Ainsi donc, comme étant un de la compagnie de ceux qui vont devant pour faire faire place à leur Roi, je me suis efforcé selon mon pouvoir de faire honneur à Christ, porté et conduit magnifiquement par ses quatre chevaux de parure royale, et suis certain que les lecteurs honnêtes et non malins, quand ils auront été soulagés et aidés par mon labeur, n’auront point de regret de confesser que l’issue a aucunement répondu à mon affection. je n’accompare pas sans cause à quatre chevaux accouplés l’histoire évangélique enregistrée par les quatre témoins à ce ordonnés de Dieu, car il semble que de cette harmonie tant propre et bien accordante, Dieu ait voulu expressément dresser et équiper à son Fils un chariot de triomphe, duquel il apparaisse en arroy (cortège) magnifique à tout le peuple des fidèles, et que lequel étant porté d’une grande agilité, il fasse sa revue d’un bout du monde à l’autre. Et à ce propos saint Augustin n’a point parlé improprement, en disant que les quatre Évangélistes sont semblables à des trompettes desquelles le son retentit de tous côtés du monde, afin que l’Eglise étant appelée, s’assemble d’Orient, d’Occident, Midi et Septentrion en une sainte union de foi. Parquoi d’autant moins doit être supportée la sotte curiosité de ceux, lesquels ne se contentant pas du témoignage de ces saints hérauts célestes, mettent en avant sous le nom d’Evangile des contes mal bâtis et pleins de niaiseries, qui ne font autre chose que souiller et profaner la pureté de la foi et exposer le nom de Christ en risée et moquerie entre les méchants.
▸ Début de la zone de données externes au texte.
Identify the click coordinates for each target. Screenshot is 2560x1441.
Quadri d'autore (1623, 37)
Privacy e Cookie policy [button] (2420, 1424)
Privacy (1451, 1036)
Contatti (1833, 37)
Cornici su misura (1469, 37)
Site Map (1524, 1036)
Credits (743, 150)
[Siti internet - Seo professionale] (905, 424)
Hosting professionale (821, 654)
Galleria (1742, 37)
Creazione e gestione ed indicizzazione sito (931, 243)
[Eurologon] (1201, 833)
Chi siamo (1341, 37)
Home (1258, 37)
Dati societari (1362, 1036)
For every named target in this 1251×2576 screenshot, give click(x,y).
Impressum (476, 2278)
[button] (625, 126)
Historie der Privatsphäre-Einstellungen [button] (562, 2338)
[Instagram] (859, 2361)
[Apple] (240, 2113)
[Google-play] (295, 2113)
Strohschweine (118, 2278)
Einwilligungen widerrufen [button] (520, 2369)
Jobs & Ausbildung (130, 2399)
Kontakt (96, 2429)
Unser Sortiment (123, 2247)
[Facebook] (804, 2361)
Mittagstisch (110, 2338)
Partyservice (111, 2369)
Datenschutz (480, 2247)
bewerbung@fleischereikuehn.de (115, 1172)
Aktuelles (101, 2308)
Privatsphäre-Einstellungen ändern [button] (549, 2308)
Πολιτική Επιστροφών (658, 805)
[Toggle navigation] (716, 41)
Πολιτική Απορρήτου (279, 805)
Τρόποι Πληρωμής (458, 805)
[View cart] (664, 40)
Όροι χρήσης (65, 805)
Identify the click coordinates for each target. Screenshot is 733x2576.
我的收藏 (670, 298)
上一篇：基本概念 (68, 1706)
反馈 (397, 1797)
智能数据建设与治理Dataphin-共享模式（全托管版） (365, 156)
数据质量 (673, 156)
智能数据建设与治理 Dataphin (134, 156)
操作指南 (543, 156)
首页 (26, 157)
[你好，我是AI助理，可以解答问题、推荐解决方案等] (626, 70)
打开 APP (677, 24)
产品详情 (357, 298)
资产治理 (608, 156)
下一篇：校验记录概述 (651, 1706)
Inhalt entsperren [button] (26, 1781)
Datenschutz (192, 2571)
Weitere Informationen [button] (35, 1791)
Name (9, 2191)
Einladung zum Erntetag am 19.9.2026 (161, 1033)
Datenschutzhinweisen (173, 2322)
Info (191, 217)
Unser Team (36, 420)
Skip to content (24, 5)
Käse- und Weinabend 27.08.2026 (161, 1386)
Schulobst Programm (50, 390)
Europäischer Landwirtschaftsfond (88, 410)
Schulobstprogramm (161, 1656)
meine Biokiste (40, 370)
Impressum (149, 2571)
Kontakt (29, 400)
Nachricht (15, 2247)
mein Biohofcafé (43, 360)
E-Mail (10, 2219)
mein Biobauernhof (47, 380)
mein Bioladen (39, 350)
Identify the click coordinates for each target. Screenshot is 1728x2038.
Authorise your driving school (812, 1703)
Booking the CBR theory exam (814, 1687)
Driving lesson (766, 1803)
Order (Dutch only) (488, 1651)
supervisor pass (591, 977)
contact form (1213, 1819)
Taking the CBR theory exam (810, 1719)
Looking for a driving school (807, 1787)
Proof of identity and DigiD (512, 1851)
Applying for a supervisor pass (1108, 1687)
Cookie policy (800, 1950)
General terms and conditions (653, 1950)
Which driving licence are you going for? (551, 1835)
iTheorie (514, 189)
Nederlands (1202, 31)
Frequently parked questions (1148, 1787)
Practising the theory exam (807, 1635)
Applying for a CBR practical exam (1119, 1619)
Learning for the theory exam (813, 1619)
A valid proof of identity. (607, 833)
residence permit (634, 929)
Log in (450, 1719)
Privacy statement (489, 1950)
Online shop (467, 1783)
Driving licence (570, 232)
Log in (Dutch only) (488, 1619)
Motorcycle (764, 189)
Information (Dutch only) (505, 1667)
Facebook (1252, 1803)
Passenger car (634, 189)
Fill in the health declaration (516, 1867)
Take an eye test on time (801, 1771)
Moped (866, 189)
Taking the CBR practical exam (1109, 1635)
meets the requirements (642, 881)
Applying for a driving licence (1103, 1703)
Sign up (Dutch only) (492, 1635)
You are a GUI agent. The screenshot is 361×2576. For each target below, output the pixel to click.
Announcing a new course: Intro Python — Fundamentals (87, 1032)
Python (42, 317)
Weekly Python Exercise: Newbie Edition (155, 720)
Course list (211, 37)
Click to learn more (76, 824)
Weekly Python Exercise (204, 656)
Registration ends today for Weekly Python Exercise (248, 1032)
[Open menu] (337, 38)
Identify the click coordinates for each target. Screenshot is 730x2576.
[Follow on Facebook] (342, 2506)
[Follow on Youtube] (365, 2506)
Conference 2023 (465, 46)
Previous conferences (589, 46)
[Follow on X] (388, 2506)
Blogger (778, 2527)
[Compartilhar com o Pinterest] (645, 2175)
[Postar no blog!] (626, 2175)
Au reste, quant à vous, nobles Seigneurs, puisqu’ainsi est que vous avez en horreur et détestation toute manière de levain qui corrompt la naïve pureté de l’Evangile et montrez que n’avez rien en plus grande recommandation que de maintenir et défendre la simple doctrine comme elle nous a été laissée de Christ, non seulement je suis assuré que vous approuverez bien fort ce mien labeur qui déploie et expose le trésor de l’Evangile, mais aussi je me confie que d’autant qu’il est dédié à votre Seigneurie, vous aurez ce témoignage de l’humble révérence que je vous porte. Et sur ce, très honorés Seigneurs, je prendrai pour cette heure congé de vous. Christ vous gouverne toujours par son Esprit, soutienne par sa vertu, défende sous sa protection et enrichisse abondamment votre ville et République de toutes bénédictions.
De Genève, ce premier jour d’août 1555.